How many of us, if we truly understood the importance and the urgency of our conformity to God’s will, would become more zealous in our faith?  How many of us would then strive to know our faith and grow in virtue as best we can (without becoming scrupulous, of course), knowing that any moment could well be our last?

I think that the role memorization scenes in “Argo,” while not being among the most memorable or attention-catching parts of the movie, can be very useful in helping us Catholics (and other Christians as well) to think about this.

Jesus Christ does make many demands of us, most of which seem virtually impossible (and indeed they are from a merely human standpoint).  I would say that there are two things that need to be kept in mind here:

  1. The stakes are infinitely higher for us when it comes to living our faith than for the American hostages in memorizing their fake identities.  Their lives are at stake, but our immortal souls are at stake.
  2. While the stakes are higher, the pressure is, in a certain sense, lower.  As Mendez was happy to remind the American hostages, one very small error in communicating their cover-up stories to Iranian interrogators would get them killed.  But with the faith, as long as we are truly doing the best we can to grow in the faith and in holiness, God will not withhold His grace.  In fact, it is safe to say that, due to remaining imperfections, most of us will not go to heaven immediately after we die.  Fortunately, the Catholic Church teaches us that God’s mercy extends beyond this present life, so that all those who die in a state of grace but still without the perfection necessary for heaven will go through a final purification.  We call that purification Purgatory.

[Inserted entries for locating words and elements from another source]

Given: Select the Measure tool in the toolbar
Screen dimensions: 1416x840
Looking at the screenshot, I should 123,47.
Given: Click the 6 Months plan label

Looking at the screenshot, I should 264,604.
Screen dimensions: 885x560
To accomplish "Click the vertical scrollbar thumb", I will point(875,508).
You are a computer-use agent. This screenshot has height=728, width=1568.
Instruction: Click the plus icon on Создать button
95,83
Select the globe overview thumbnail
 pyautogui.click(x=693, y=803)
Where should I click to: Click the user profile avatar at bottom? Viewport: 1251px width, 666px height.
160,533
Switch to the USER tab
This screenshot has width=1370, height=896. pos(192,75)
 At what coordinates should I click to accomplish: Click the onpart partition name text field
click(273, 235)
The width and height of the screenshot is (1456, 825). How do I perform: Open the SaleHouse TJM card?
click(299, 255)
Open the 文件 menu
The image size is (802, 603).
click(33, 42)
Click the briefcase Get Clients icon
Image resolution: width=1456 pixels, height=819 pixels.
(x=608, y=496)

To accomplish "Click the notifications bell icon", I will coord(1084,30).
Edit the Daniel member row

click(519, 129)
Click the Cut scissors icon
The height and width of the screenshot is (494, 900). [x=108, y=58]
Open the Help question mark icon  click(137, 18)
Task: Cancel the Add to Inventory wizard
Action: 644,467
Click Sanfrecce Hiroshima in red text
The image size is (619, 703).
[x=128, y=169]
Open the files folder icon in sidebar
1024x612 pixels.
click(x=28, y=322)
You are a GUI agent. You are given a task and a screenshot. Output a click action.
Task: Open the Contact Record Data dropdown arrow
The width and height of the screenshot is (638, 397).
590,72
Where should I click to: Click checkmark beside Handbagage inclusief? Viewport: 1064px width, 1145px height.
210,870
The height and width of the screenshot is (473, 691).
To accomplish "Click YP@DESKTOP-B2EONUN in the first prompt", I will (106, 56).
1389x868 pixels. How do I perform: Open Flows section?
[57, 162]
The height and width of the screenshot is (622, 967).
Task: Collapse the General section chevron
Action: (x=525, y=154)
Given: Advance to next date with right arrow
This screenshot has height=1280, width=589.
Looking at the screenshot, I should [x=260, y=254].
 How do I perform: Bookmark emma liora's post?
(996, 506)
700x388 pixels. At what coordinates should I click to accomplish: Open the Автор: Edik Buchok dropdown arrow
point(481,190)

So in effect, our sense of the stakes and the urgency can protect us against negligence, while trust in God’s mercy and kindness can protect us against scrupulosity and servile fear.

In both cases, we see God’s mercy at work.  What God wants is not to make things hard for us, but to change us, to make us more like Him…to give us life.

I came so that they might have life and have it more abundantly (John 10:10)

And He will not fail to give us the strength to do whatever we cannot do on our own, so that we are never taxed beyond our capabilities.

Actually, there is another — though intimately related — aspect of “Argo” that relates to the spiritual life.  When Mendez comes to the six hostages with his plan, he asks them for total trust, assuring them that he has “never left anyone behind.”

Jesus Christ asks us for such trust as well.  And since He is God incarnate and love itself (1 John 4:8), our trust in Him is well placed.

In conclusion: Yes, the challenges of the Christian life can be very daunting.  But hopefully the most recent Academy Award-winner for Best Picture helps, in its own indirect way, to put these challenge in perspective.